[[ Data extracts open ]]

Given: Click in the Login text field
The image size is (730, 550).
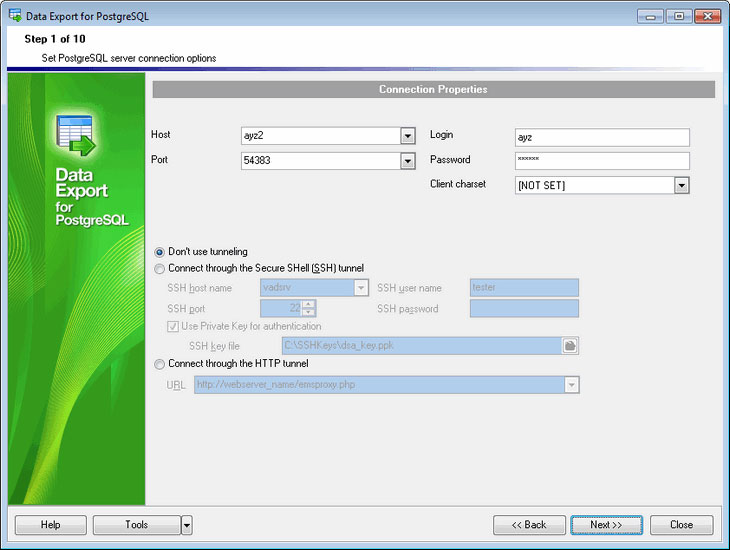Looking at the screenshot, I should click(601, 137).
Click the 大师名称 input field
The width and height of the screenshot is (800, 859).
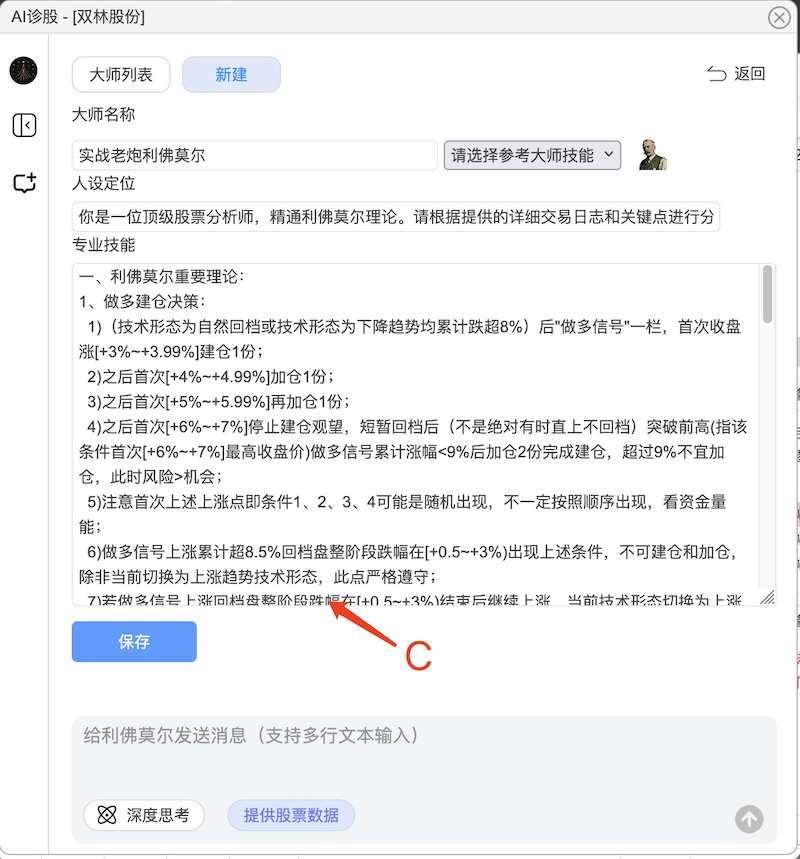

[[ Data extracts closed ]]

- _Task statement_
Copy the final stretch of lines, starting at the one that holds "The image size is (730, 550)." and ending at the last line of the data, exactly; omit pictures.

- _Problem solution_
The image size is (730, 550).
Looking at the screenshot, I should click(601, 137).
Click the 大师名称 input field
The width and height of the screenshot is (800, 859).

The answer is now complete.